ITALIA – Nuove dichiarazioni arrivano dalla riunione svoltasi ieri alle 17 in sede di Governo sulle modifiche da apportare al nuovo DPCM.
L’idea del Governo Draghi è quella di non avvisare gli italiani all’ultimo momento, ma di dare un noto preavviso per le nuove restrizioni che potrebbero dunque iniziare dal prossimo 15 marzo e attuarsi nel week end successivo.
La stretta si farà sentire maggiormente su bar e ristoranti, ai quali potrà essere chiesto di chiudere totalmente di sabato e domenica, anche in zona gialla. Dunque nei weekend sarebbe vietata l’apertura di bar, ristoranti, gelaterie e pasticcerie per l’intera giornata, ma resterebbe l’asporto di cibo e bevande fino alle 18 per i bar e fino alle 22 per ristoranti, enoteche e vinerie e la consegna a domicilio.

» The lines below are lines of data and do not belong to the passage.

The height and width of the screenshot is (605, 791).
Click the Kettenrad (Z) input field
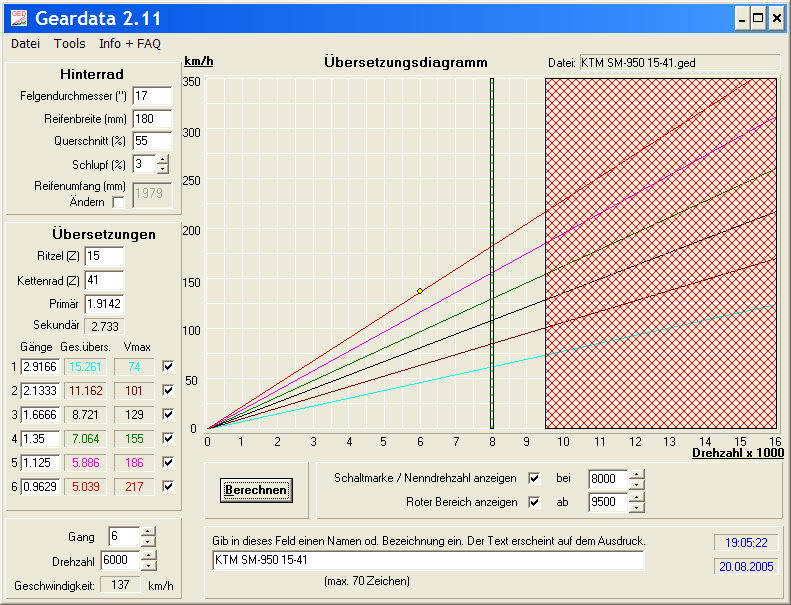tap(104, 281)
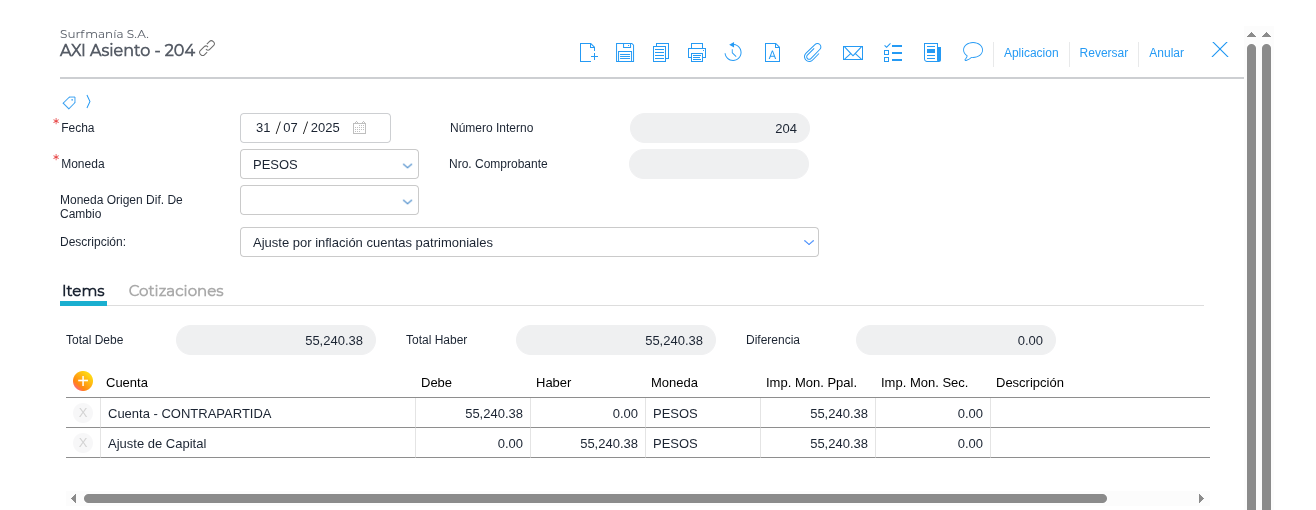
Task: Open the comments speech bubble icon
Action: pyautogui.click(x=972, y=51)
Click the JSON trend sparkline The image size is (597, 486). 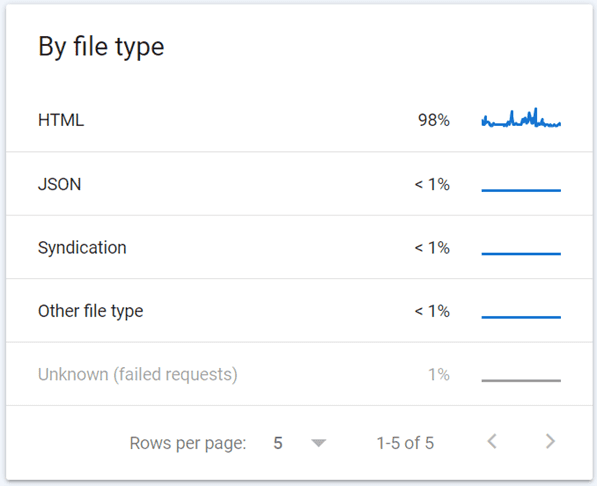click(521, 190)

Rimane l’idea del passaggio automatico alla zona rossa appena si supera la soglia dei 250 casi su 100mila abitanti in 7 giorni. Dunque il passaggio in zona rossa deve essere automatico e non a discrezione del governatore come previsto dal DPCM. Gli esperti avrebbero comunque escluso un lockdown nazionale.
Su esempio delle decisioni prese durante le scorse festività natalizie, pare sarà istituita una zona rossa nazionale nei giorni precedenti e successivi ai giorni di Pasqua, Pasquetta e del Sabato Santo.
Potrebbe essere tolta la deroga che permette le visite nelle case di amici e parenti, anche nel limite di due persone al massimo.
Ancora niente di certo sul coprifuoco, ma è probabile che venga anticipato di 2 o 3 ore, cadendo quindi tra le 19 e le 20.